Some soldiers gained a stone in weight and an inch or mor ein height durin g their time in the forces.
It has been argued that vast majority of men who flocked to answer Kitchener’s call in 1914 would not have joined the army under any other circumstances. The same generalisation could be applied to the recruits from Ballymena.
Most of those who joined in September 1914 were town dwellers. They were a mixture of labourers, mill workers, skilled men, clerks and shop assistants. Few had been unemployed at the time of enlistment and most would have been in receipt of wages in excess of the standard army pay of the time.
Poverty is often quoted as a reason for enlistment but even cursory research of enlistment papers and reports in the local press of the time demonstrates that the economic factor was negligible.
Peer pressure may have played a significant role but looking back from the cynical perspective of 2010 it would be foolish to dismiss the simple truth that pure patriotism and a desire to ‘act the man’ was the defining motive for a huge number.
Take for example, the membership of two local flute bands.
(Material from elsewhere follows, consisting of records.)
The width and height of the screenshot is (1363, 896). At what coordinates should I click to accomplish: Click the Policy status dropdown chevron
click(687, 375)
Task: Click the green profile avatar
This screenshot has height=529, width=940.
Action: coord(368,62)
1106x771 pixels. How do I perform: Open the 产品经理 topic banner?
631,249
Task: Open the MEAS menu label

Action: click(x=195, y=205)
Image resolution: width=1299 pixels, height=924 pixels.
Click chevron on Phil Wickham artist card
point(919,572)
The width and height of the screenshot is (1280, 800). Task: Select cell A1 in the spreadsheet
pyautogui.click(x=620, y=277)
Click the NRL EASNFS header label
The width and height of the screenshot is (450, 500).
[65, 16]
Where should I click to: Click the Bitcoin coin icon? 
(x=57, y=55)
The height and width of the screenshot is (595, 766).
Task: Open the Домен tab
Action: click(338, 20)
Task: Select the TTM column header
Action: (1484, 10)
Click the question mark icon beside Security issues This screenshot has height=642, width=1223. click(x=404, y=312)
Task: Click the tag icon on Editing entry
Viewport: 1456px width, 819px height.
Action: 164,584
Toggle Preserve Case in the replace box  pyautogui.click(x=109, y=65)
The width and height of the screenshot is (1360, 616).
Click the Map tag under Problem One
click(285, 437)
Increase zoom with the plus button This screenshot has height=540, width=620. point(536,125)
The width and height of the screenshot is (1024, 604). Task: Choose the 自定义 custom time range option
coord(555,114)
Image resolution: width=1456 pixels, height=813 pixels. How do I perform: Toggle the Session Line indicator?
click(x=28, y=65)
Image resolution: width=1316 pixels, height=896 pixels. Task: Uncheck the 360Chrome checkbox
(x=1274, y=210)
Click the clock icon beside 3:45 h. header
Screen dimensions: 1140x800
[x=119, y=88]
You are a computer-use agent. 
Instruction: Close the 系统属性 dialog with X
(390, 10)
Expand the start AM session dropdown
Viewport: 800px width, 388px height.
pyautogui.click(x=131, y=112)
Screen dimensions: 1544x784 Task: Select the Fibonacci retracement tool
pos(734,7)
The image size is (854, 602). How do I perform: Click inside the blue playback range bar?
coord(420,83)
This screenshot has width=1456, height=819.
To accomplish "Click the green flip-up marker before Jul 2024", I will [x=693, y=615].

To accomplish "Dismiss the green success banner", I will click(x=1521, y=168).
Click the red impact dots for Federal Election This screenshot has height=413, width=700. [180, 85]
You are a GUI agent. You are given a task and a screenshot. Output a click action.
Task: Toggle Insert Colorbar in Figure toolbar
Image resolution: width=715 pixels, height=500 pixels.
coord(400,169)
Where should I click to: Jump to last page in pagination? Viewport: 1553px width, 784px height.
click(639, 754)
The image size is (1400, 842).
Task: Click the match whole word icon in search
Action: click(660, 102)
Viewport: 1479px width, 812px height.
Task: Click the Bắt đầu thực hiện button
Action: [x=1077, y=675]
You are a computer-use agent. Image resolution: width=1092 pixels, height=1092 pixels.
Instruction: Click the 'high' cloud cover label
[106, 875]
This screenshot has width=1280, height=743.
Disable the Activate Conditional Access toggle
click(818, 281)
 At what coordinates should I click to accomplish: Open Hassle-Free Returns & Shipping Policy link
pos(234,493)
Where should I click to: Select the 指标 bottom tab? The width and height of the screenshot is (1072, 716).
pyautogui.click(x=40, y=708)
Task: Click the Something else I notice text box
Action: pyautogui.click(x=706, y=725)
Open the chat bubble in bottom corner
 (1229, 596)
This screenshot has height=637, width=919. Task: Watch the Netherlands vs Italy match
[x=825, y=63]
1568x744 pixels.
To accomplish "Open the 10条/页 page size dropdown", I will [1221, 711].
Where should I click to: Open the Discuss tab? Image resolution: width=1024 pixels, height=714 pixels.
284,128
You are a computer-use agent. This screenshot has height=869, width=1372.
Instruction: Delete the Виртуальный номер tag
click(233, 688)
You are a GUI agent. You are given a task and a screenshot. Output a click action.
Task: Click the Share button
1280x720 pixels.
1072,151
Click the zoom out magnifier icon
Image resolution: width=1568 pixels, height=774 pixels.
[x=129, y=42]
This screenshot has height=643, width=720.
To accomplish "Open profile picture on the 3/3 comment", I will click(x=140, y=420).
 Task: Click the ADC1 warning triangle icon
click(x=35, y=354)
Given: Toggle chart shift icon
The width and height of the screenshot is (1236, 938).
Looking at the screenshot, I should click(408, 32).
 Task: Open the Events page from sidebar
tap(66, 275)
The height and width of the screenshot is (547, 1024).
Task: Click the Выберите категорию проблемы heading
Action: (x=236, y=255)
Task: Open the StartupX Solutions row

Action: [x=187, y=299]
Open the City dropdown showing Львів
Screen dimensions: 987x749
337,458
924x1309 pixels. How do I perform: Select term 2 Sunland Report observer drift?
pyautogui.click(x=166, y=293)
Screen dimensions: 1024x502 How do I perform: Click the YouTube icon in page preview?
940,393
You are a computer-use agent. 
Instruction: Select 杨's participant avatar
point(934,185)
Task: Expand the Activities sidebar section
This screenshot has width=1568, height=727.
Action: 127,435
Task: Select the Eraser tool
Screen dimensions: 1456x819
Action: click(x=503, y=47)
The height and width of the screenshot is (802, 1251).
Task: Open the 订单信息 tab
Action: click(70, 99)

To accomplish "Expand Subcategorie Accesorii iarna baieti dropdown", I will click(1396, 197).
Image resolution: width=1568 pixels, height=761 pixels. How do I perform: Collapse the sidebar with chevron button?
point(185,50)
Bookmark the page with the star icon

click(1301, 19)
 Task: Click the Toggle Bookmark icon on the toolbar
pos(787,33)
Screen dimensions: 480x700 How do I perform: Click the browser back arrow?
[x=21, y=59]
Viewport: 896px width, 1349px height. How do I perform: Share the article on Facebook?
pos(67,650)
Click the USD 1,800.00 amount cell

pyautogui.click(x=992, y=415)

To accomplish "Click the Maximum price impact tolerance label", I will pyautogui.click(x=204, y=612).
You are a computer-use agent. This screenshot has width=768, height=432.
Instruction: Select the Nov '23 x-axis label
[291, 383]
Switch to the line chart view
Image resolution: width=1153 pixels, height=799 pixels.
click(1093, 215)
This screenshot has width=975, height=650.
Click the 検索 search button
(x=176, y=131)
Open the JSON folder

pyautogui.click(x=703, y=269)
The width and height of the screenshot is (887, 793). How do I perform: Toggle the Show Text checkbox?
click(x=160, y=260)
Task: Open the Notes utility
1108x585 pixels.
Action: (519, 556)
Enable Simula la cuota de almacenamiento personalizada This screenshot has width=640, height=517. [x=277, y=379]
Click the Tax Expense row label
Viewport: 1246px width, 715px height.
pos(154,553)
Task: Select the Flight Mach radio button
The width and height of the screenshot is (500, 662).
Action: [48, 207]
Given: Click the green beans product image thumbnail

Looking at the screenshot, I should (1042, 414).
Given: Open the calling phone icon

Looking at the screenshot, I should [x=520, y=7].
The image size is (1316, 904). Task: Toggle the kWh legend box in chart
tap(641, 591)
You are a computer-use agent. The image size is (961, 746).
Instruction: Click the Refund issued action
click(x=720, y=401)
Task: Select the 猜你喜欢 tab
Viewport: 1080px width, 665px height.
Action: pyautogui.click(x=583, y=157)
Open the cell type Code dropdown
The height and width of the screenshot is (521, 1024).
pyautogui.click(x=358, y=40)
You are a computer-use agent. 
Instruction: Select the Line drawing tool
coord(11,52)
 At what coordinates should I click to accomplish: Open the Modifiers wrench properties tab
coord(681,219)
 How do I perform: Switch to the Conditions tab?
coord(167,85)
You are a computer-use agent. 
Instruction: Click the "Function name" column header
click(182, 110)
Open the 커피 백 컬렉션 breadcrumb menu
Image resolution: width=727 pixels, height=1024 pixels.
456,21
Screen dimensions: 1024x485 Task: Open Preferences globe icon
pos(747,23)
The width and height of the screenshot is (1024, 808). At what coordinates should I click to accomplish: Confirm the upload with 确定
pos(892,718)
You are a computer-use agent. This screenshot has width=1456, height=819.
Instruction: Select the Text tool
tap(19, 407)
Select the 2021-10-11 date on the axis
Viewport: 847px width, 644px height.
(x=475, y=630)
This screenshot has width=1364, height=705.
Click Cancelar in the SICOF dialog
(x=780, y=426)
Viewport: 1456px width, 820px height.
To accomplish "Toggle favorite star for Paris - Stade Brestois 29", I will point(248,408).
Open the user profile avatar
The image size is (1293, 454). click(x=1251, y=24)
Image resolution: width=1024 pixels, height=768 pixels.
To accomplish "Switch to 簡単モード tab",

The Ballymena Observer announced in January, 1915:-
The Seven Towers Flute Band have given six of their youngest members to Kitchener’s army and the Royal Navy:- Messrs. James Moore (1st Flute); Robert Parke (2nd Flute); Thos. Colville and Harry Walsh (3rd flute) William J.McNiece (F flute) and Samuel McFetridge (bass drum).
The Young Conquerors Flute Band have also shown a fine example of patriotism in giving seven of their members to the King’s army. The following are the names - Hugh McDowell, Royal Iniskilling Fusiliers; Samuel Wilson, Royal Dublin Fusiliers; James Barr, Hugh Smith, Robert Magee, William J. Magee and James Thompson all of the 12th Royal Irish Rifles.
The following members of Ballymena Brass Band have joined the colours and are now on active service:- John Wallace, double bass, 11th RIR; John Erwin, 1st trombone, RIF; John Davison, 2nd trombone 18th RIR; John McCay, solo cornet 18th RIR; John Anderson, 2nd cornet 12th RIR; David Adair, 2nd cornet 12th RIR; Alexander Wallace, solo horn 12th RIR; Herbert Marshall, 1st baritone 5th RIR; William Blair, flugel horn, 4th RIR; J. Montgomery 2nd horn RIF; W. J. Woodcock 1st trombone Canadian Ex. Force; James McClean, solo cornet, Canadian Ex. Force.
The band has a few young lads endeavouring to learn the instruments so as to keep the organisation moving until the ‘boys’ come back.